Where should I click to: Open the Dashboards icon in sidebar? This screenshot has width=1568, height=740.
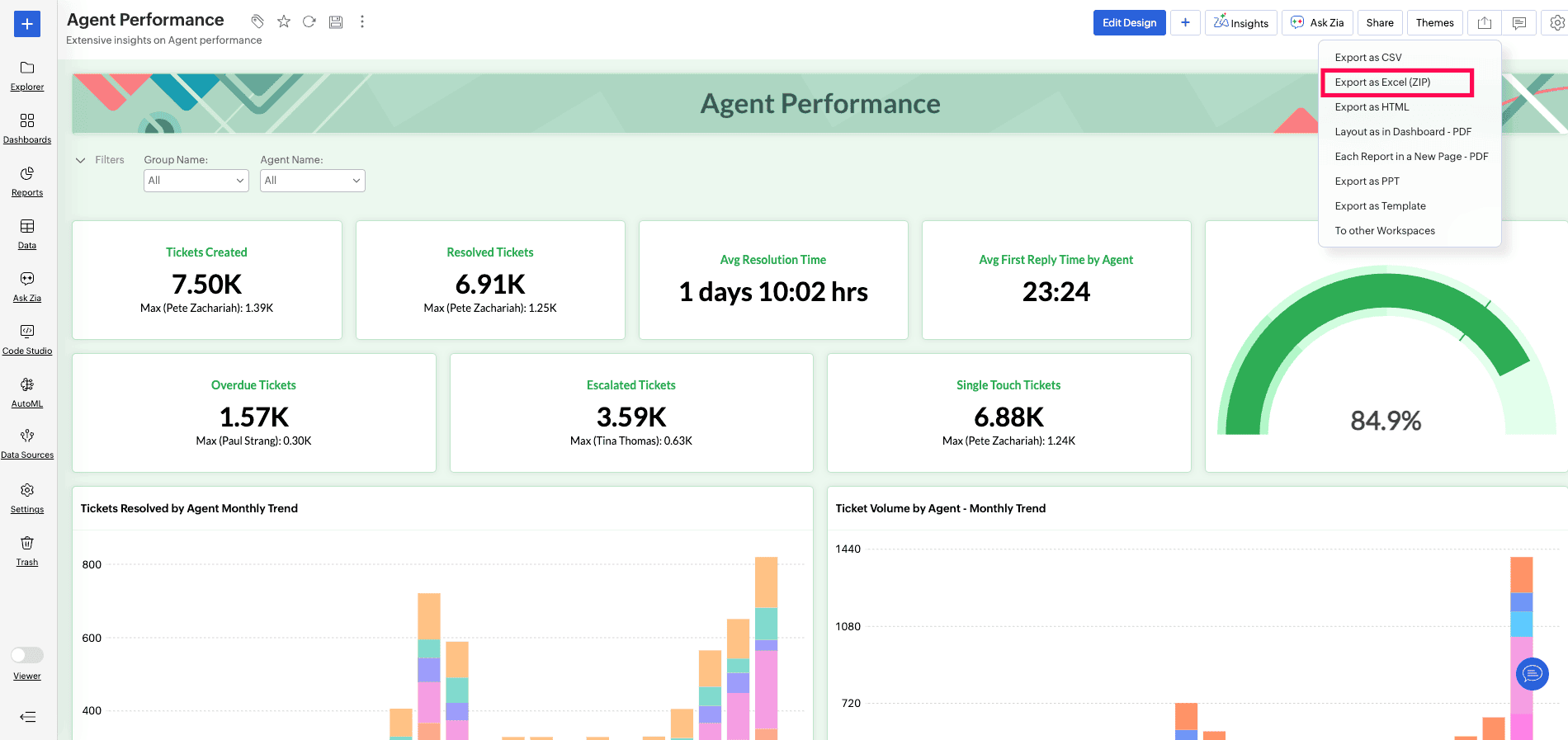point(27,120)
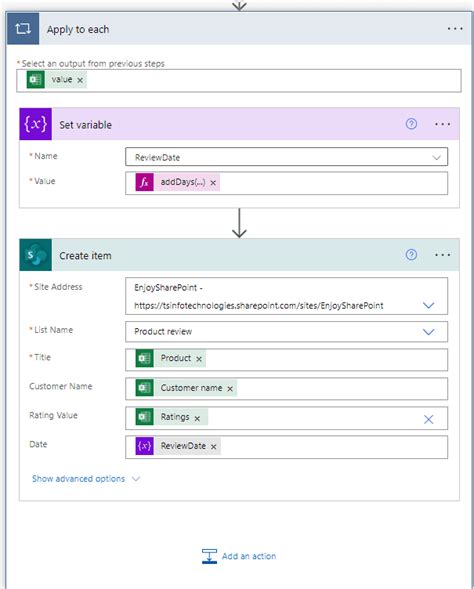Remove the addDays expression token
Image resolution: width=474 pixels, height=589 pixels.
(213, 183)
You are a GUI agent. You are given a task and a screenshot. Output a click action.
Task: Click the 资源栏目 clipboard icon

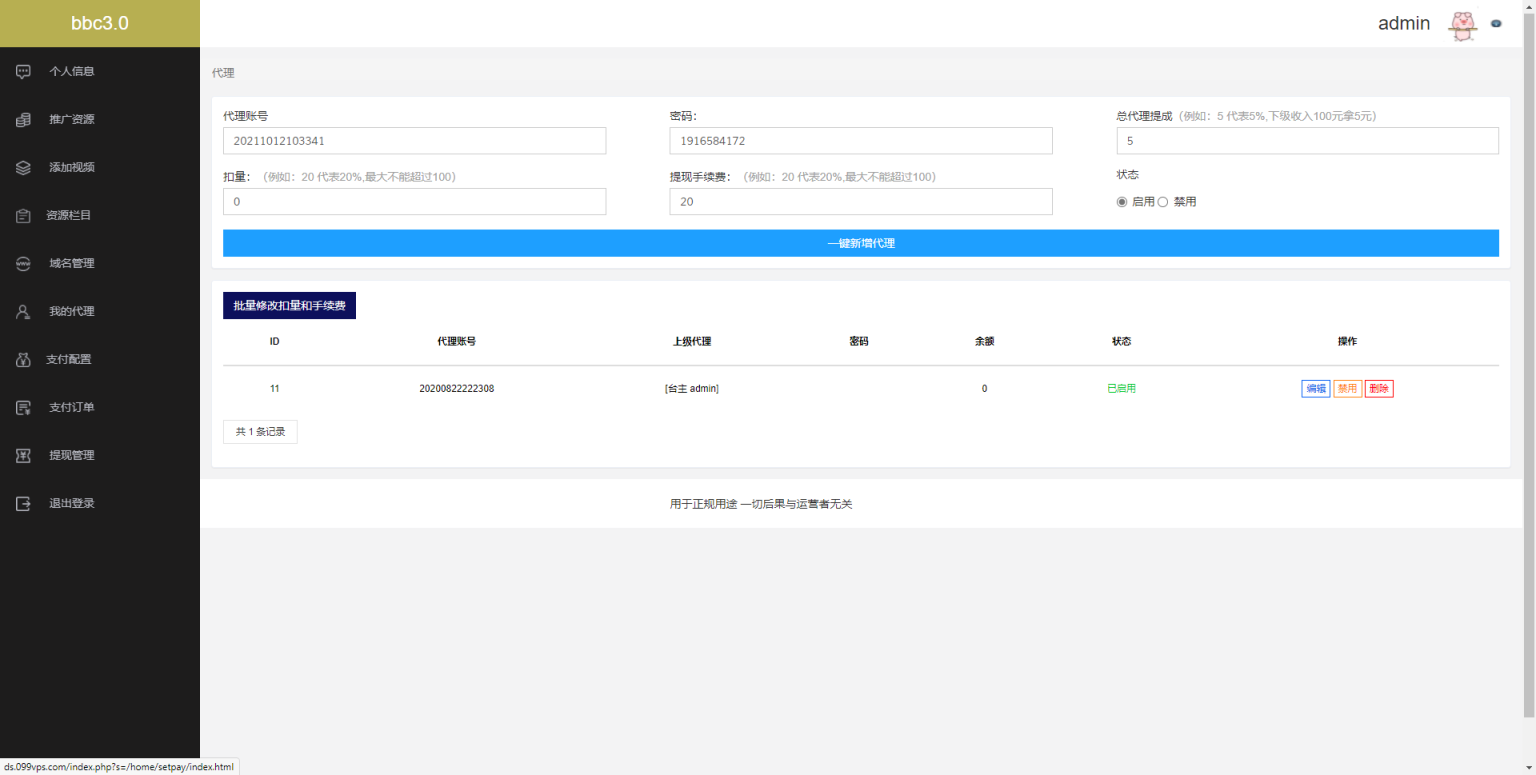click(x=23, y=215)
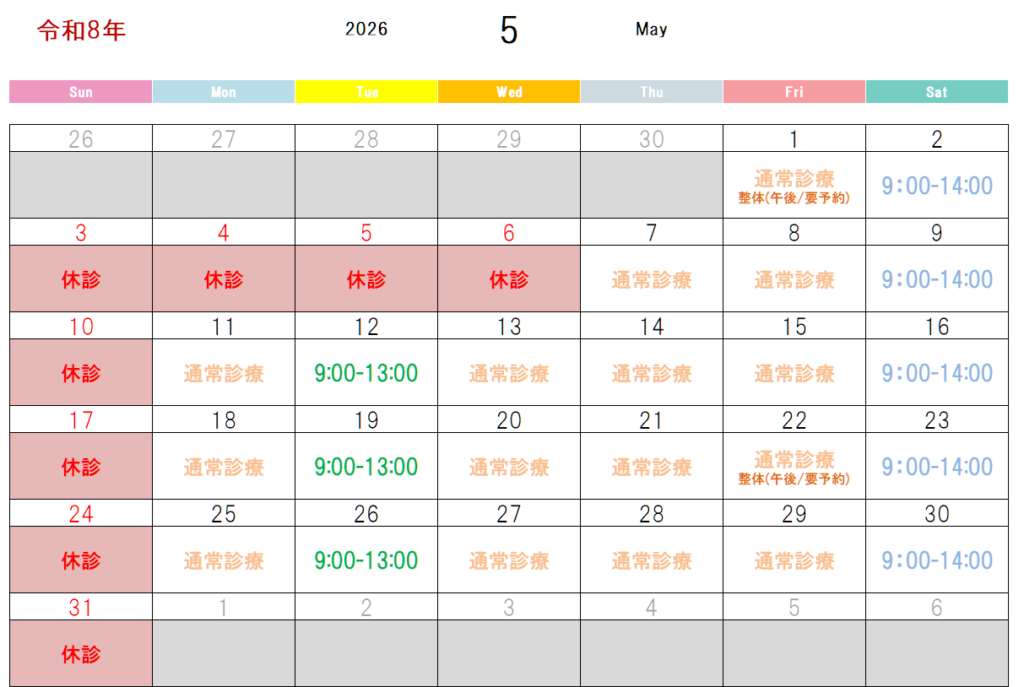Select 通常診療 on Wednesday May 20
Image resolution: width=1024 pixels, height=687 pixels.
[509, 467]
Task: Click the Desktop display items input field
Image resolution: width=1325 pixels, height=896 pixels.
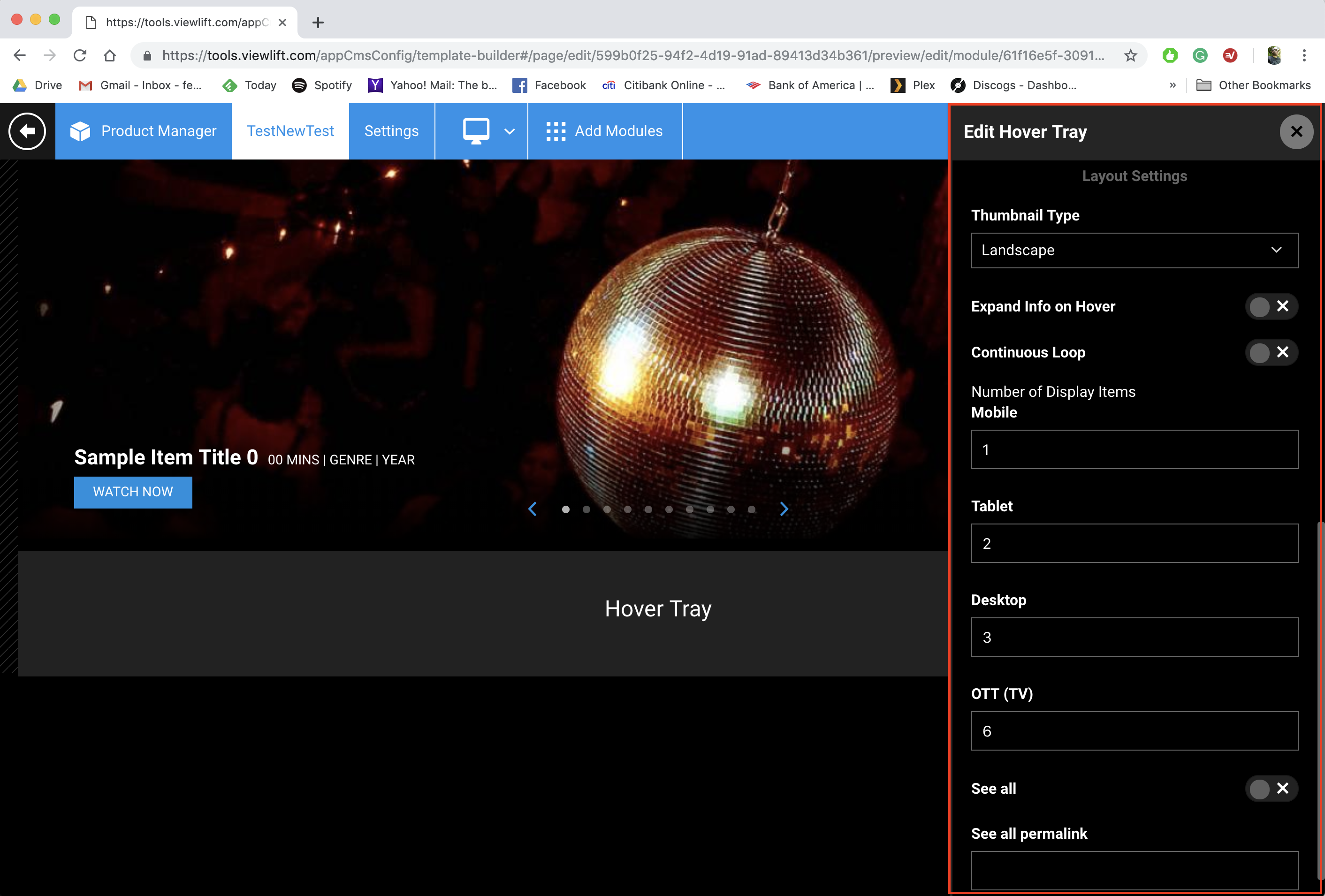Action: pos(1134,637)
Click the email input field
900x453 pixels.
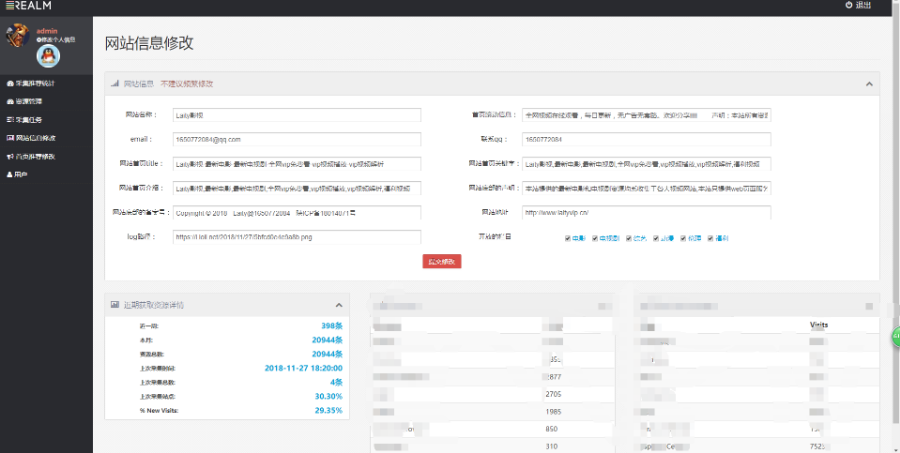(x=297, y=139)
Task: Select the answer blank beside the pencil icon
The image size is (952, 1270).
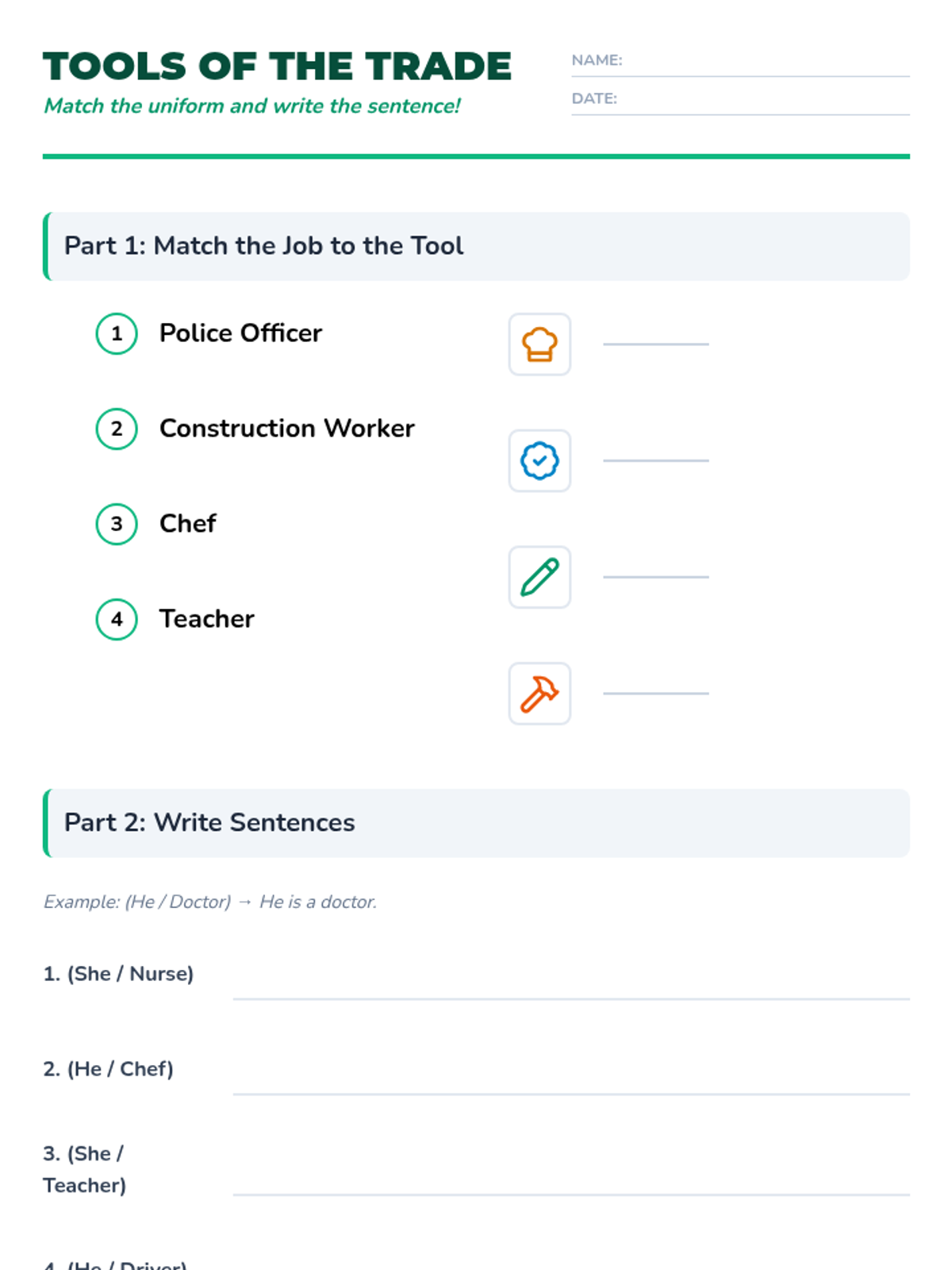Action: click(656, 576)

------------------------------------------------

Required action:
Each line from the one containing "Click the email input field" through the final line of the data must be reproduced exactly, both ends included, with no pictures in the copy.

Output for this exercise:
Click the email input field
900x453 pixels.
(x=297, y=139)
Task: Select the answer blank beside the pencil icon
The image size is (952, 1270).
Action: click(656, 576)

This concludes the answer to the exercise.